WHAT YOU WILL DO: Would you return every entry below exactly as written, without its images?

EXERCISE DATA:
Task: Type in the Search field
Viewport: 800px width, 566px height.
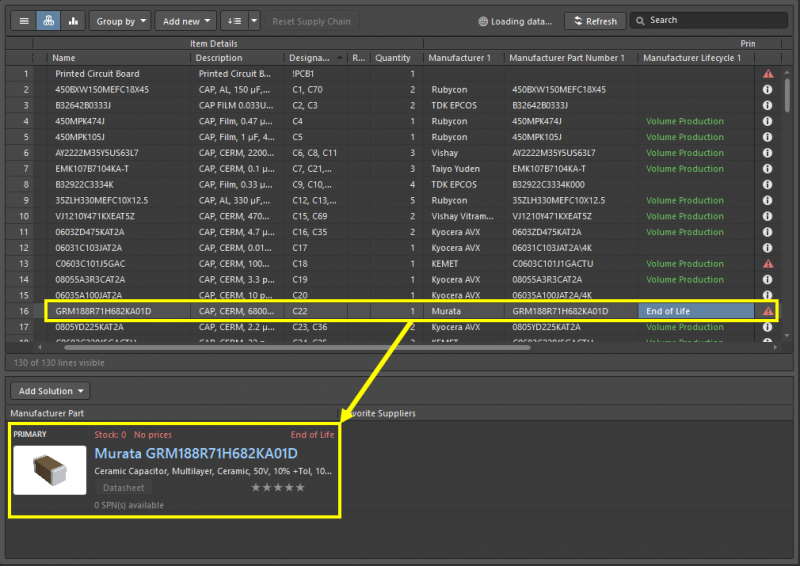Action: [710, 20]
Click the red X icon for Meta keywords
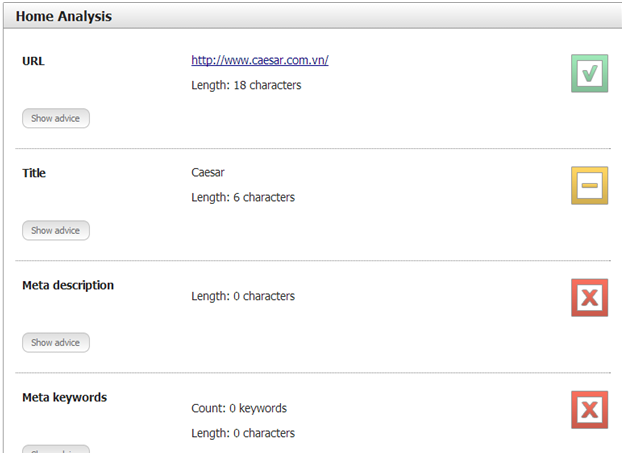 click(x=589, y=409)
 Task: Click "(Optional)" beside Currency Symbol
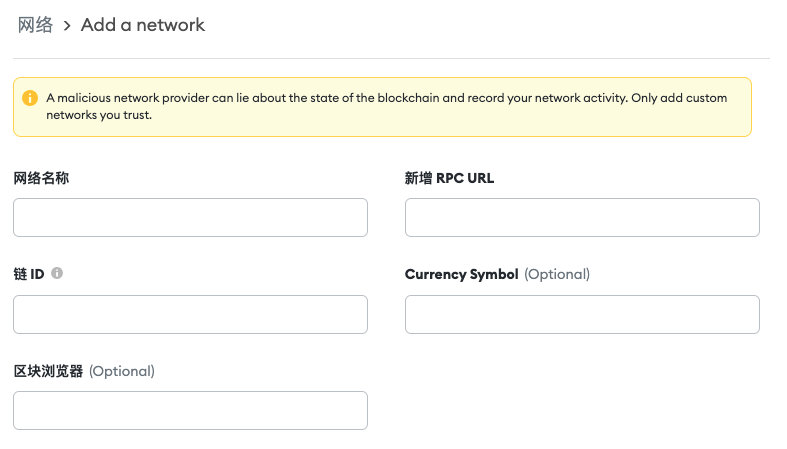[x=557, y=274]
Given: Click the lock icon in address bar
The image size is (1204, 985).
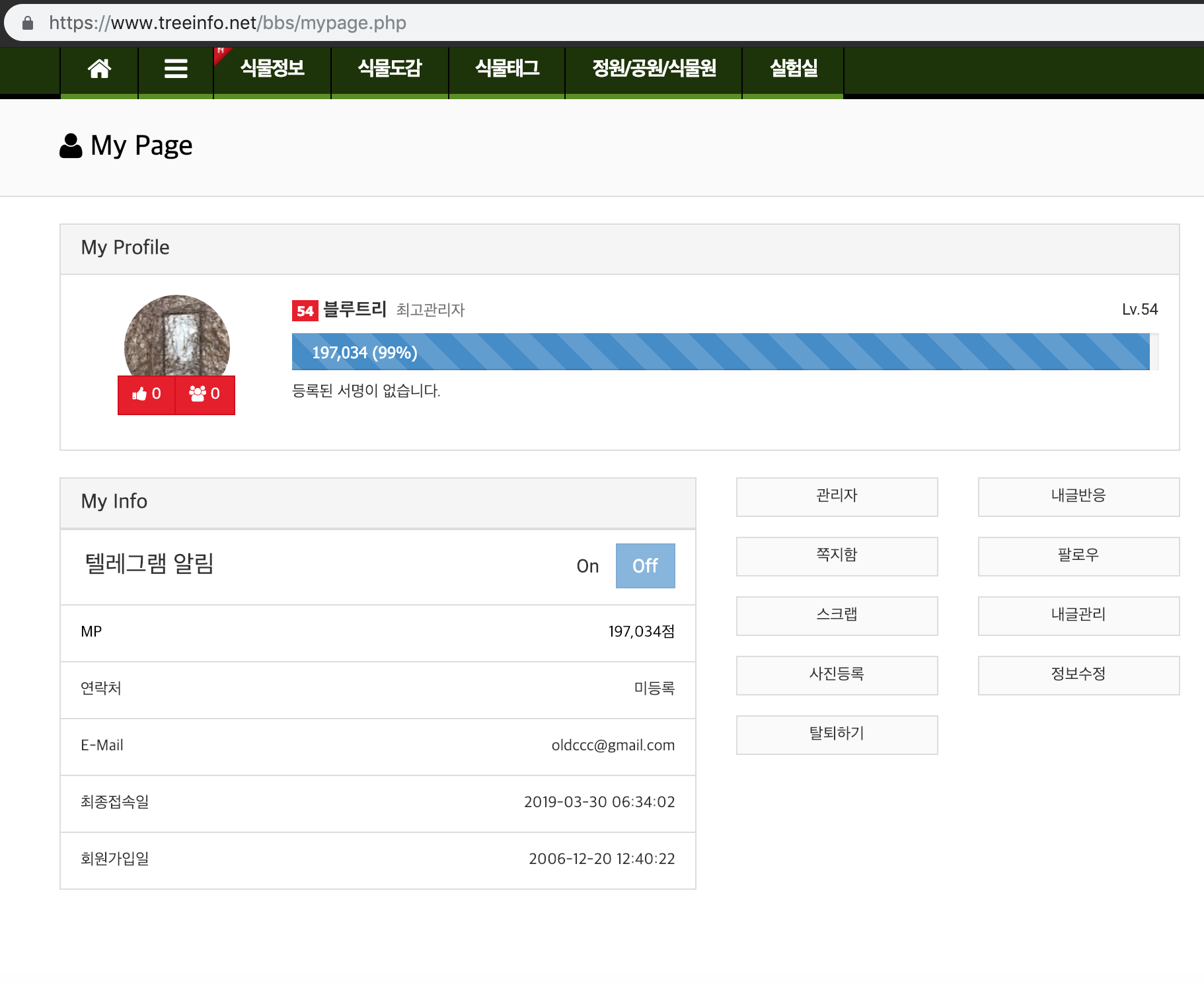Looking at the screenshot, I should click(28, 23).
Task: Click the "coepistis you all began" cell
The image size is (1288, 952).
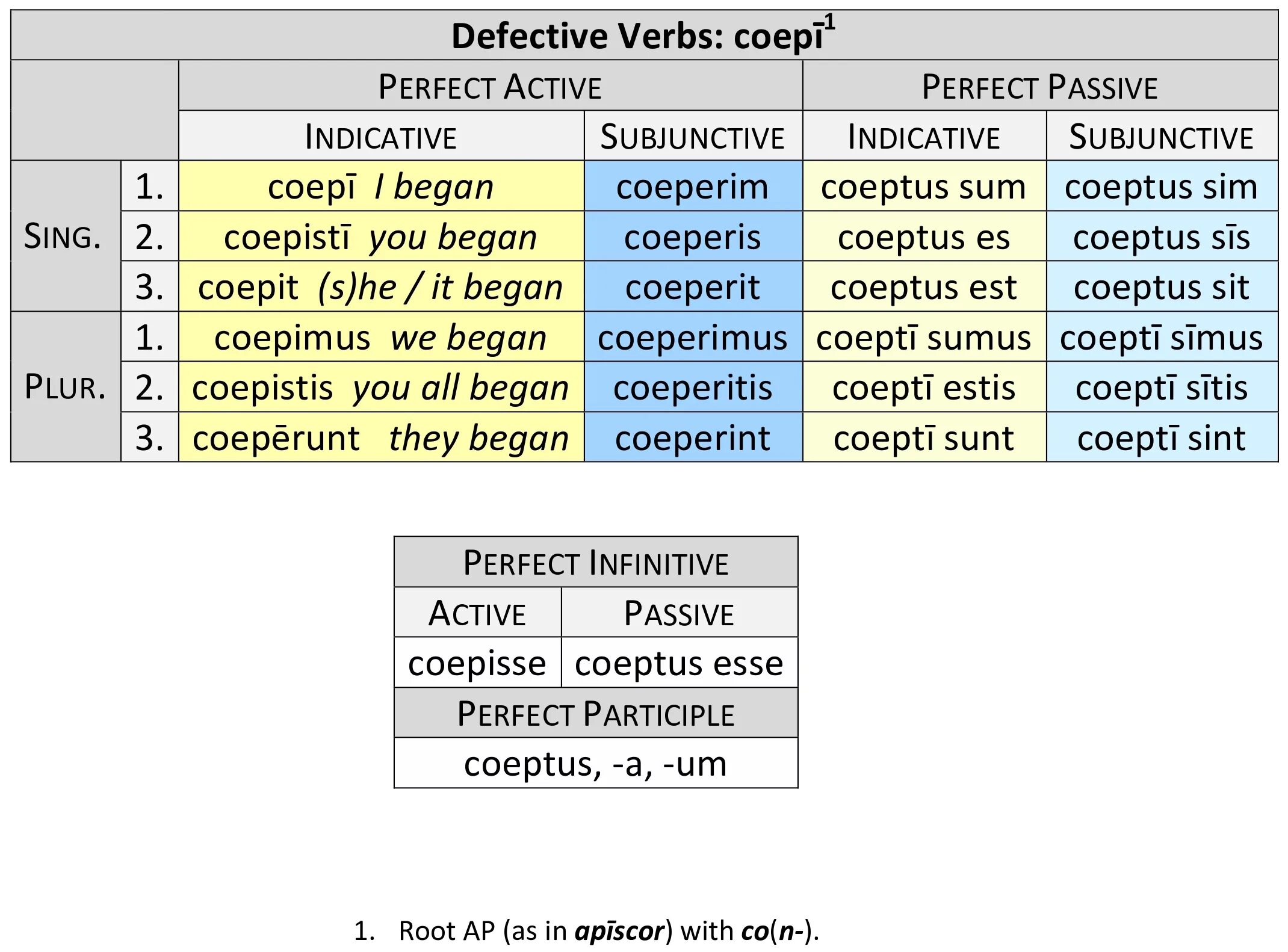Action: tap(380, 388)
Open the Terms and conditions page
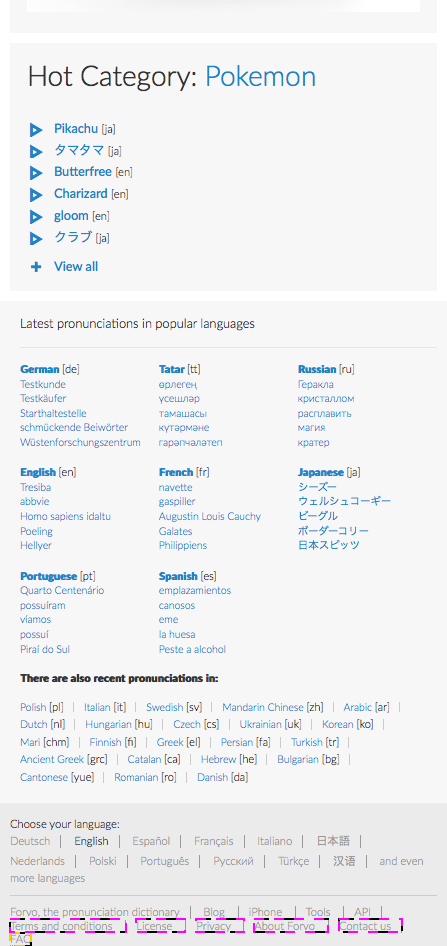The height and width of the screenshot is (946, 447). [62, 926]
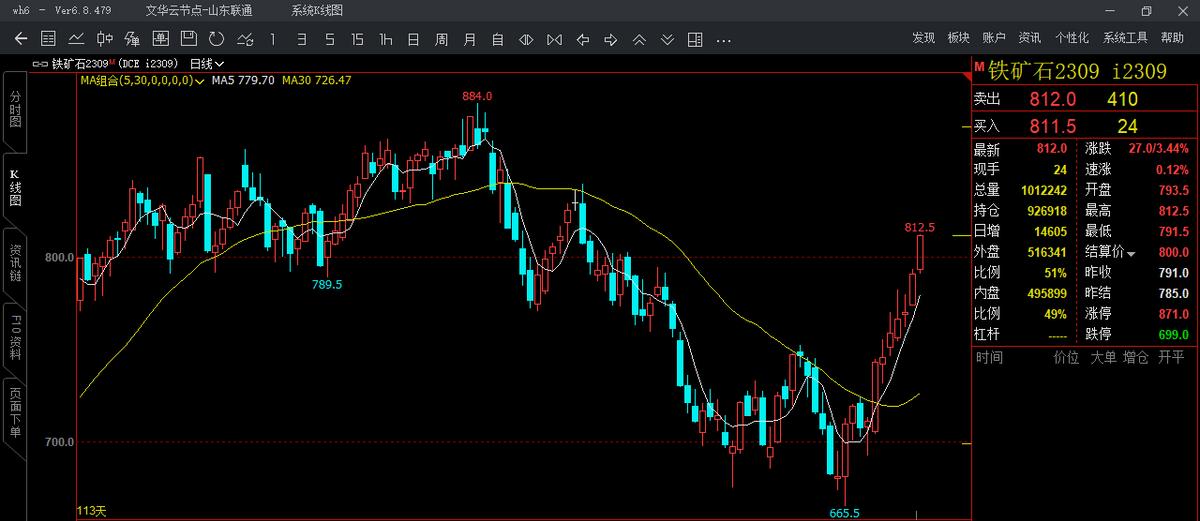Screen dimensions: 1200x521
Task: Open the 个性化 menu
Action: click(1071, 38)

OUTPUT FOR THIS TASK:
Task: Type in the Search field
Viewport: 800px width, 566px height.
Action: [710, 20]
Click the red X icon for Meta keywords
 click(x=589, y=409)
 Task: Click "(Optional)" beside Currency Symbol
[x=557, y=274]
Given: Click the lock icon in address bar
The image size is (1204, 985).
Looking at the screenshot, I should click(28, 23).
Task: Click the "coepistis you all began" cell
The image size is (1288, 952).
Action: tap(380, 388)
Open the Terms and conditions page
The height and width of the screenshot is (946, 447). [62, 926]
Screen dimensions: 1200x521
Task: Open the 个性化 menu
Action: click(1071, 38)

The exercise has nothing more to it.